UNISON is committed to trying to improve the pension rights of women who, for a number of reasons, typically save less for retirement than men.
As around 75% of our members are women, and because the gender pay gap becomes a pensions gap in retirement, this is clearly a big issue for us.
But there are other factors too. It is still true that women are putting everyone else’s needs before their own, especially when it comes to the cost of caring. Often, looking after their own retirement is at the bottom of a long list of priorities.
Research shows that:
- only 52% of women are adequately saving for retirement in comparison to 60% of men
- female pensioners have a net weekly income that is approximately 85% of their male counterparts
- women account for approximately 61% of pensioners above state pension age
- over two-thirds of pensioners living in poverty are women.
Changes to the state pension age have hit women particularly hard and cuts to public services have been shown to impact women much more than men.
This section contains advice for women on what they can do to get a decent income on retirement as well other pensions issues that relate particularly to women.
UNISON statement on women and pensions
UNISON is the UK’s largest trade union with over one million women members. We have a proud record of campaigning with WASPI (Women Against State Pension Inequality) for fair transitional relief for 1950s women who are facing hardship and poverty because of the Government’s acceleration in increasing their state pension age without adequate notice.
In addition, UNISON continues to support our key objectives of achieving decent occupational and state pensions for all our members, and in particular for many of our women members who have been left bereft of either a full occupational or state pension.
UNISON is the first trade union to affiliate to the official WASPI Campaign Ltd. UNISON recognises that there are several groups campaigning for pension justice for WASPI women. UNISON has developed its own work programme and training courses on women and pensions to build union capacity on pension issues.
We are aware that our members support different campaigns fighting for pension justice for women. The union intends to work with the WASPI groups including the Backto60 campaign, where appropriate, and where there is an alignment with UNISON policy.
UNISON is refreshing our campaign to protect good pension provision through engaging, organising and providing pension training for our members. Integral to this campaign is our regional training programme on both state and workplace pensions. This training has already been provided for at least 2 regions.
We will also be looking at issues related to the gender pension gap and what actions are required to close this gap.
State pension inequality
So what exactly is the problem?
The increase in the state pension age for women was introduced too fast and with too little notice to make the necessary life changes. All women born after April 1950 are affected, but women born between April 1950 and December 1959 have not had enough time to make alternative plans. Many were given as little as one year’s notice, and some did not receive a letter at all.

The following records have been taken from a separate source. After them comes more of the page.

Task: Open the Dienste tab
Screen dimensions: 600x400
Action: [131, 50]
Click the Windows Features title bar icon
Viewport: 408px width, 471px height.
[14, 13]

Government advisors were clear that changes like this should only happen with at least 10-15 years’ notice but in practice, notification letters were only sent out to affected women 14 years after the 1995 Pensions Act in 2009.

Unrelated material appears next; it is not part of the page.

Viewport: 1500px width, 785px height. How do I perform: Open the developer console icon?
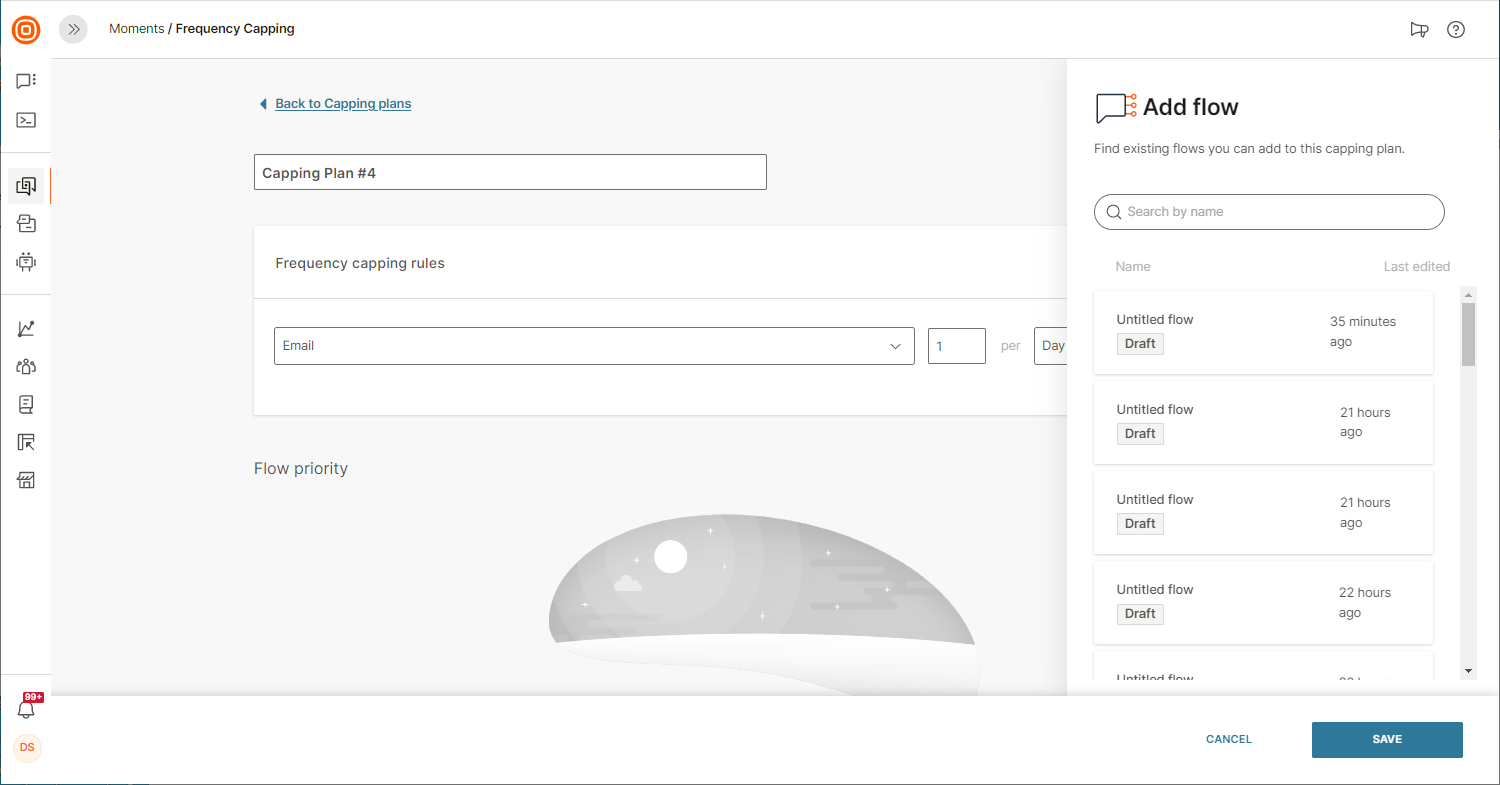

Many received this information with just one year’s notice of the change.
Very many others received only 3, 4 or 5 years’ notice and many women report receiving NO letter at all.

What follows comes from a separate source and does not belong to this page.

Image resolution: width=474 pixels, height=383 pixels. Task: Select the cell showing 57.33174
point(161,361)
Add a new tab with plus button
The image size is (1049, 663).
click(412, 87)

Isn’t equalisation of state pension a good idea?
UNISON supports the equalisation of the state pension age between men and women but does not agree with the unfair way the changes are being implemented.
Men have had their state pension age changed too – why is this campaign just about women?
It is clear that women have been treated unfavourably compared to men in relation to the formal notice. Many women were given as little as one or two years’ notice of up to a 6 year increase to their State Pension Age while men received 6 years’ notice of a one year rise in their State Pension Age.
What’s the campaign about?
Ordinary women are fighting against the unfair treatment of women born in the 1950s (on or after 6 April 1950) through an increase to their state pension age. The changes were drawn up with little or no personal notice, with a faster than promised implementation and without enough time for women born in the 1950s to make alternative plans. Thousands of women will not receive their state pension on the date they planned for, and will have to work longer than expected or could face financial hardship in retirement.
What has this got to do with UNISON?
Many of our members are directly affected. UNISON also considers the state pension to be a citizenship issue that affects all our members, and is often involved in campaigns supporting fairer pension arrangements (see our web pages on pensions issues here).
UNISON will continue to campaign by raising awareness with our members and activists, by lobbying relevant government ministers including the pensions minister, running workshops at UNISON’s women’s conference and TUC conference, and organising state pension and workplace pension courses around the country.
What action can I take?
As well as encouraging members to write to their MP, UNISON has been supporting members to make a complaint to the Department of Work and Pensions.
However, all complaints are now on hold pending a judicial review brought by the Backto60 campaign into unfair implementation of pensions equalisation, which will be heard at the beginning of June.
Once there is an outcome to the judicial review, UNISON will review the political strategy and consider next steps. In the meantime, please keep on highlighting the issues about the lack of adequate notice to your MP.